**Extrait source:**
Pourquoi faire appel à un photographe de mariage professionnel et pas à un invité ?

Dernière mise à jour : 13 févr.

L’article d’aujourd’hui m’a été soufflé par une discussion que j’ai eu cette semaine. Une fiancée avec qui j’échange, et qui se marie l’année prochaine, m’a expliqué qu’elle n’allait sans doute pas recourir aux services d’un photographe professionnel pour son mariage, car un membre de la famille qui aime beaucoup la photo souhaite se charger du reportage de son mariage. Ce qui m'a amené à réfléchir à cette possibilité et à ce que j'en pensais.


Peut-on faire appel à un ami/membre de la famille pour réaliser son reportage de mariage ?

Les avantages sont évidents : économie d'argent, gain de temps puisqu'on s'épargne la recherche longue et fastidieuse d'un prestataire ; on peut également se sentir rassuré d'être entouré ce jour-là par une personne proche et pas un illustre inconnu.


Etant photographe de mariage moi-même, on peut se dire que je suis biaisée sur ce sujet, et que ma réponse va forcément être : « Je ne pense pas que ça soit une bonne idée. ».


Et…


Je ne pense pas que ça soit une bonne idée.

**Consigne:** Reproduisez fidèlement, dans l'extrait ci-dessus sur le photographe de mariage, le passage qui va de « Dernière mise à » jusqu'à « un illustre inconnu. » inclus.

**Extrait des données:**
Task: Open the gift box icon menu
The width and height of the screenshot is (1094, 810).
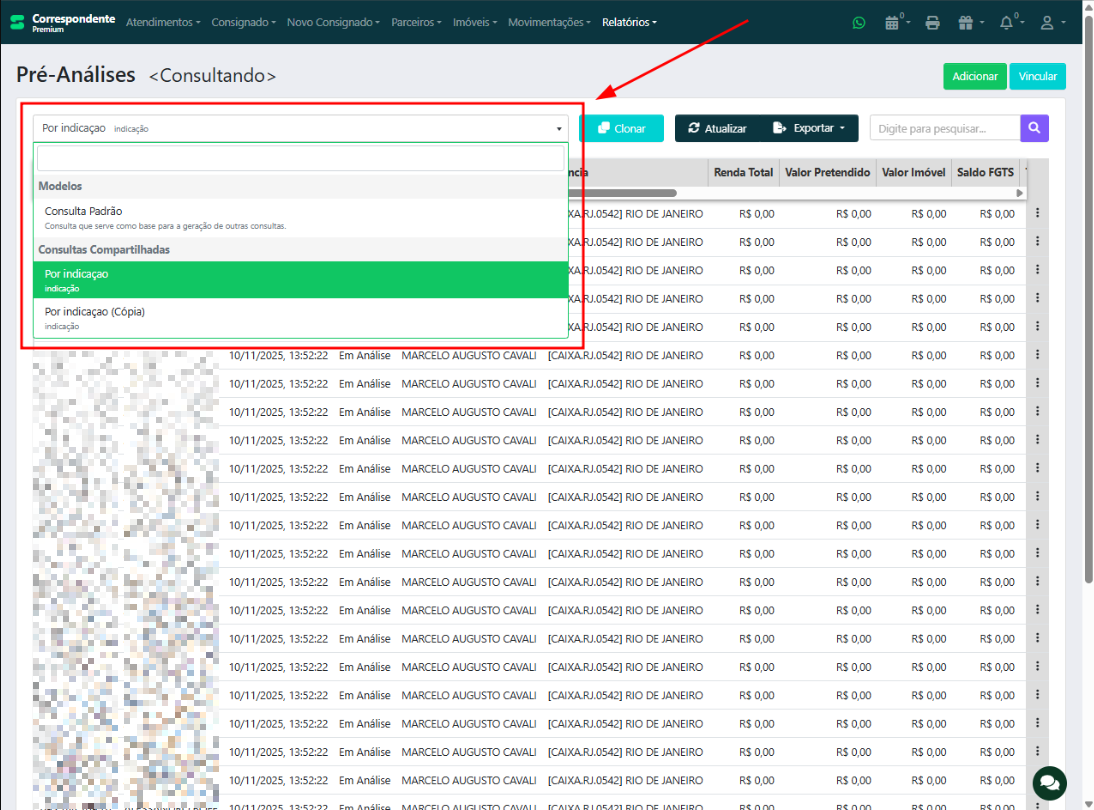Action: (969, 22)
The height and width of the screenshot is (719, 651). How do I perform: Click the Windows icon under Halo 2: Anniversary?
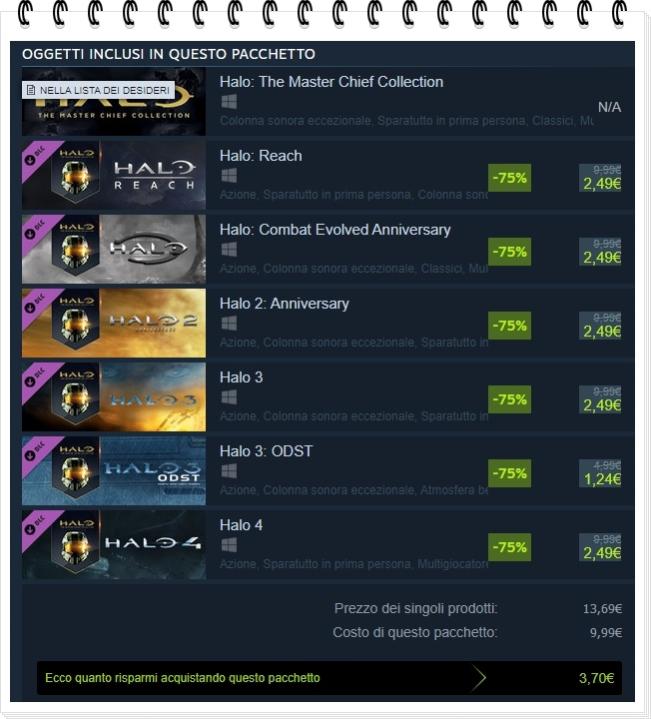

**Résultat ci-dessous:**
Dernière mise à jour : 13 févr.

L’article d’aujourd’hui m’a été soufflé par une discussion que j’ai eu cette semaine. Une fiancée avec qui j’échange, et qui se marie l’année prochaine, m’a expliqué qu’elle n’allait sans doute pas recourir aux services d’un photographe professionnel pour son mariage, car un membre de la famille qui aime beaucoup la photo souhaite se charger du reportage de son mariage. Ce qui m'a amené à réfléchir à cette possibilité et à ce que j'en pensais.


Peut-on faire appel à un ami/membre de la famille pour réaliser son reportage de mariage ?

Les avantages sont évidents : économie d'argent, gain de temps puisqu'on s'épargne la recherche longue et fastidieuse d'un prestataire ; on peut également se sentir rassuré d'être entouré ce jour-là par une personne proche et pas un illustre inconnu.